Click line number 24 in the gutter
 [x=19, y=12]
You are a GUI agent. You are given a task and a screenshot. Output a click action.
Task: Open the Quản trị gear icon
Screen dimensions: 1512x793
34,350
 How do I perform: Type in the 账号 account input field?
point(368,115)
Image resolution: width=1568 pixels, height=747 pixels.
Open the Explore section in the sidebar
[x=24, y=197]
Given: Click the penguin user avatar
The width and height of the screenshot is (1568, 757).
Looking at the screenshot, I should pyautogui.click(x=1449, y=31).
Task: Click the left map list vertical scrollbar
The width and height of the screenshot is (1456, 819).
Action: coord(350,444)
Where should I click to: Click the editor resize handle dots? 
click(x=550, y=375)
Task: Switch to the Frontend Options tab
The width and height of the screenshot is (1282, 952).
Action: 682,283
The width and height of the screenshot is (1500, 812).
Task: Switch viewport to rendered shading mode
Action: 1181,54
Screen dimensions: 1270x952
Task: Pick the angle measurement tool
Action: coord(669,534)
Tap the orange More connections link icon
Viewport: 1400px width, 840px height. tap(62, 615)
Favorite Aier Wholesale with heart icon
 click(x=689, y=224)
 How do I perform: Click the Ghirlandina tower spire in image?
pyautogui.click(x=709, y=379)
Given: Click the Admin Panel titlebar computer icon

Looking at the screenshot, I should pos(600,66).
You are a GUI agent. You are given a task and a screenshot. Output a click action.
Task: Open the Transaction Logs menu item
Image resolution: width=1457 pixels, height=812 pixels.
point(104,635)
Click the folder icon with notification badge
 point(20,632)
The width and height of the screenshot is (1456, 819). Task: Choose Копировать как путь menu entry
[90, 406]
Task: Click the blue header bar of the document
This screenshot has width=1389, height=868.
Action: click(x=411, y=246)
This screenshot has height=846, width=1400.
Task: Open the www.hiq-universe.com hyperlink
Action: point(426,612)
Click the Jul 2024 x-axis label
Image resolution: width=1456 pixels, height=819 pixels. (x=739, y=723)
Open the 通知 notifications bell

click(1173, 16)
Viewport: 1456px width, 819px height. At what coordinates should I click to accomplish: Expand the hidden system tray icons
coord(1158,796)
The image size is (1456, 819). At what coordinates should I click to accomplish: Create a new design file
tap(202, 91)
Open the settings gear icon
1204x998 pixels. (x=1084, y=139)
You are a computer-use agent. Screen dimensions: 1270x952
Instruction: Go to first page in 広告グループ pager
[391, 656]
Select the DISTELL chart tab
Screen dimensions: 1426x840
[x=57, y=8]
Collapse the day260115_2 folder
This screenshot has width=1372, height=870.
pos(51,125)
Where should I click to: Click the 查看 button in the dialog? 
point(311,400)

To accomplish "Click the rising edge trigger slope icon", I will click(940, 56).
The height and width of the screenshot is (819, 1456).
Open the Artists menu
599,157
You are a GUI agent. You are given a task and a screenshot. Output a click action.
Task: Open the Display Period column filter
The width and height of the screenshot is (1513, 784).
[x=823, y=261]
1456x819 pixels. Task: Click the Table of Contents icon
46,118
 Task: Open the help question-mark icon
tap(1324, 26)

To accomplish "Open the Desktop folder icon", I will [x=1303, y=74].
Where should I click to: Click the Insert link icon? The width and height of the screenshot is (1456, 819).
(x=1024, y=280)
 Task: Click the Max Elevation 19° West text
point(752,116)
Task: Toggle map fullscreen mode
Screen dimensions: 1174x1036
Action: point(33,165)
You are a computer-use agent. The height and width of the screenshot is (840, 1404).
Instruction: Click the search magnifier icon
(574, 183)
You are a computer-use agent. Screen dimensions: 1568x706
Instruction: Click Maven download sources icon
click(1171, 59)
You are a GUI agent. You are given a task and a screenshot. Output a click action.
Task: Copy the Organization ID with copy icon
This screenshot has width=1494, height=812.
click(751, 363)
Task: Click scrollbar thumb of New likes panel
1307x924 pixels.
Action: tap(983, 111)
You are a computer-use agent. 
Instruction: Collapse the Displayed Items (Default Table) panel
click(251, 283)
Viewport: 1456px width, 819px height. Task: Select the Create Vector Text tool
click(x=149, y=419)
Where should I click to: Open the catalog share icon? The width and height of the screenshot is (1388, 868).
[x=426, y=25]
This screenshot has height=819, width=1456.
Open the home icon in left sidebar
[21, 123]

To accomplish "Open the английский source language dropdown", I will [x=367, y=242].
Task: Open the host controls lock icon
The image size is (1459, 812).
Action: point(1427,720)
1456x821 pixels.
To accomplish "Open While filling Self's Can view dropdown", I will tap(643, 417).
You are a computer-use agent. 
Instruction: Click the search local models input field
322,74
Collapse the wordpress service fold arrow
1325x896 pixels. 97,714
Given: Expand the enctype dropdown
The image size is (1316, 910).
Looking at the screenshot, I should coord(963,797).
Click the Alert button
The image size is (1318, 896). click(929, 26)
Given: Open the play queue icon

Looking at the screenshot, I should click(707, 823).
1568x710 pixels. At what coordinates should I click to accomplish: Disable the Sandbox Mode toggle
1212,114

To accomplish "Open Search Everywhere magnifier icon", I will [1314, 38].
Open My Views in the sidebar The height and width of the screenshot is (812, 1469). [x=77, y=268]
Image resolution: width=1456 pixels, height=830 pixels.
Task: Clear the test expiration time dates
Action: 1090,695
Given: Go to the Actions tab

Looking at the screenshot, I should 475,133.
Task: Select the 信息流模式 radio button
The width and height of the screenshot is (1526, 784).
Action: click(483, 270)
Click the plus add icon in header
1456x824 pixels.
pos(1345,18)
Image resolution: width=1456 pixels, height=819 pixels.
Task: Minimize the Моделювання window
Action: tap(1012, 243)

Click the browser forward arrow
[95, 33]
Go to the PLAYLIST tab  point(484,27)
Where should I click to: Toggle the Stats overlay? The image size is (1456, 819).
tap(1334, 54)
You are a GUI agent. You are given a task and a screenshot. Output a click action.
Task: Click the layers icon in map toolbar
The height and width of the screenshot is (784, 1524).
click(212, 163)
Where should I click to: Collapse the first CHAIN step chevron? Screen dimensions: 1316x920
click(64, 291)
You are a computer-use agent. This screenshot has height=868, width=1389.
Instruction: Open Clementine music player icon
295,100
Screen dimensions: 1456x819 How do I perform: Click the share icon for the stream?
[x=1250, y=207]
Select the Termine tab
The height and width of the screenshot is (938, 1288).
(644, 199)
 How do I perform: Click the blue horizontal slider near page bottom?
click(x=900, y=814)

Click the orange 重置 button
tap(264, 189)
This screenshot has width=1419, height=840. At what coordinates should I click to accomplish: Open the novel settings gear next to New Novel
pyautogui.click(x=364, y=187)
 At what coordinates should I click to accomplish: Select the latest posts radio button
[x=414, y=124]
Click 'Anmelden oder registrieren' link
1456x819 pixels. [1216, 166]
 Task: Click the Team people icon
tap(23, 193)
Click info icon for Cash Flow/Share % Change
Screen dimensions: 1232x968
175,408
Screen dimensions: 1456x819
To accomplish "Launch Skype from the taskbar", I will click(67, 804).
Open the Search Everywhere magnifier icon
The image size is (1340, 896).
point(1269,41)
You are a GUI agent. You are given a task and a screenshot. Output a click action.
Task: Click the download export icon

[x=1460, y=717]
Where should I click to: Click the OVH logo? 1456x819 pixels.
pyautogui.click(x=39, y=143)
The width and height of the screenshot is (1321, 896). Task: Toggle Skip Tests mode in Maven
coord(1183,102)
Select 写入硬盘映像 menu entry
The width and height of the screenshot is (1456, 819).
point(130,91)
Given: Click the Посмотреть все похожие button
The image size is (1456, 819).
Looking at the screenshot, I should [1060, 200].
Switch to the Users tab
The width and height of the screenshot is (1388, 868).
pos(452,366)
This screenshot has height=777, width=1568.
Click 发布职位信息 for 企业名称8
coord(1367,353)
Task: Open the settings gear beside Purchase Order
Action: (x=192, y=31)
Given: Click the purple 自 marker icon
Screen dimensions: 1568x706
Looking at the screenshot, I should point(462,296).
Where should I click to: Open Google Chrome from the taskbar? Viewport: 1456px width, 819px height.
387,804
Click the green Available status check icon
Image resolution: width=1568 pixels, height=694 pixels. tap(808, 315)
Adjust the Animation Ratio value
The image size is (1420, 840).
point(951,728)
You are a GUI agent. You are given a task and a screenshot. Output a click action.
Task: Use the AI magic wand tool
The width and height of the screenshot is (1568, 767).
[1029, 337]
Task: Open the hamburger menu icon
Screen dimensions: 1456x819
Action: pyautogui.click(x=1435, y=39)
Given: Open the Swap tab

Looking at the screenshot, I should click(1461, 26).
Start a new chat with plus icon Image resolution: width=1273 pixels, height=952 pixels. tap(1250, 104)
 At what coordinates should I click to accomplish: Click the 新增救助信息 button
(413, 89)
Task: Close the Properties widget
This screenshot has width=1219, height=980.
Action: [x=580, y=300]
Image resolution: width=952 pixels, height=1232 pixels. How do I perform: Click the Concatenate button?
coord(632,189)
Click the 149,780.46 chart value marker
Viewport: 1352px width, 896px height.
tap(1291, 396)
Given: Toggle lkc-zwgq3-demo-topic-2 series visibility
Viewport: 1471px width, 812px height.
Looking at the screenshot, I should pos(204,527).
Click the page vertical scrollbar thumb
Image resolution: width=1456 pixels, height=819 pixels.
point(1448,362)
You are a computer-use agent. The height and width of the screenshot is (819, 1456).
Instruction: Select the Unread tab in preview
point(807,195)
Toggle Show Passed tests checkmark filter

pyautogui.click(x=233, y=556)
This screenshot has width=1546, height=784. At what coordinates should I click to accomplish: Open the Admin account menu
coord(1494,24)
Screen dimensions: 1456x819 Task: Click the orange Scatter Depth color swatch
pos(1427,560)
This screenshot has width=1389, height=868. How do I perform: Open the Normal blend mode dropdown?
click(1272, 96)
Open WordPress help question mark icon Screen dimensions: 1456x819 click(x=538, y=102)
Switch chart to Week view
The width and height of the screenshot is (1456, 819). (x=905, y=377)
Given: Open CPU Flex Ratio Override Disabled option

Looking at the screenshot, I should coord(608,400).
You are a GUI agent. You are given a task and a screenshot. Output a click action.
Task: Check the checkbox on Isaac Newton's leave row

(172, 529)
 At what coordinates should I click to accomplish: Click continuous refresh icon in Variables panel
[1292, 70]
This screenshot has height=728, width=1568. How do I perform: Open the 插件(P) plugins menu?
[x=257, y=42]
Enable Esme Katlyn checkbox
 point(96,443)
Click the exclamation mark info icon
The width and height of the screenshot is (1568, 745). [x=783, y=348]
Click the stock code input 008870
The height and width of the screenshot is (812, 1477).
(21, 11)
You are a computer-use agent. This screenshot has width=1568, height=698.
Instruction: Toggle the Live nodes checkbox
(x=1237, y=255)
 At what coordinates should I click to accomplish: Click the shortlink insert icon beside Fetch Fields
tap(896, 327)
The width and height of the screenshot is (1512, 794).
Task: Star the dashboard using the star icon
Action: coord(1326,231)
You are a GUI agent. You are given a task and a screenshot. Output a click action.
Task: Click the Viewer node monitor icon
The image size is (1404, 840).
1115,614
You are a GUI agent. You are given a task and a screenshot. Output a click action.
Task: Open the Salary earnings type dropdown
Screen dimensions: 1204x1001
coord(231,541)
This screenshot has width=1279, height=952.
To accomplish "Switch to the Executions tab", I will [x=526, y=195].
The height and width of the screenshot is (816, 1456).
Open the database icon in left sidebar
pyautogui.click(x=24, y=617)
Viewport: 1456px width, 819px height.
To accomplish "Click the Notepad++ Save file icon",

════════════════

_What to work on:_ Within the listing above, give again exactly every line from the line with "Instruction: Collapse the" through the line with "Task: Open the host controls lock icon", both included, and no other line.

_Output below:_
Instruction: Collapse the Displayed Items (Default Table) panel
click(251, 283)
Viewport: 1456px width, 819px height. Task: Select the Create Vector Text tool
click(x=149, y=419)
Where should I click to: Open the catalog share icon? The width and height of the screenshot is (1388, 868).
[x=426, y=25]
This screenshot has height=819, width=1456.
Open the home icon in left sidebar
[21, 123]

To accomplish "Open the английский source language dropdown", I will [x=367, y=242].
Task: Open the host controls lock icon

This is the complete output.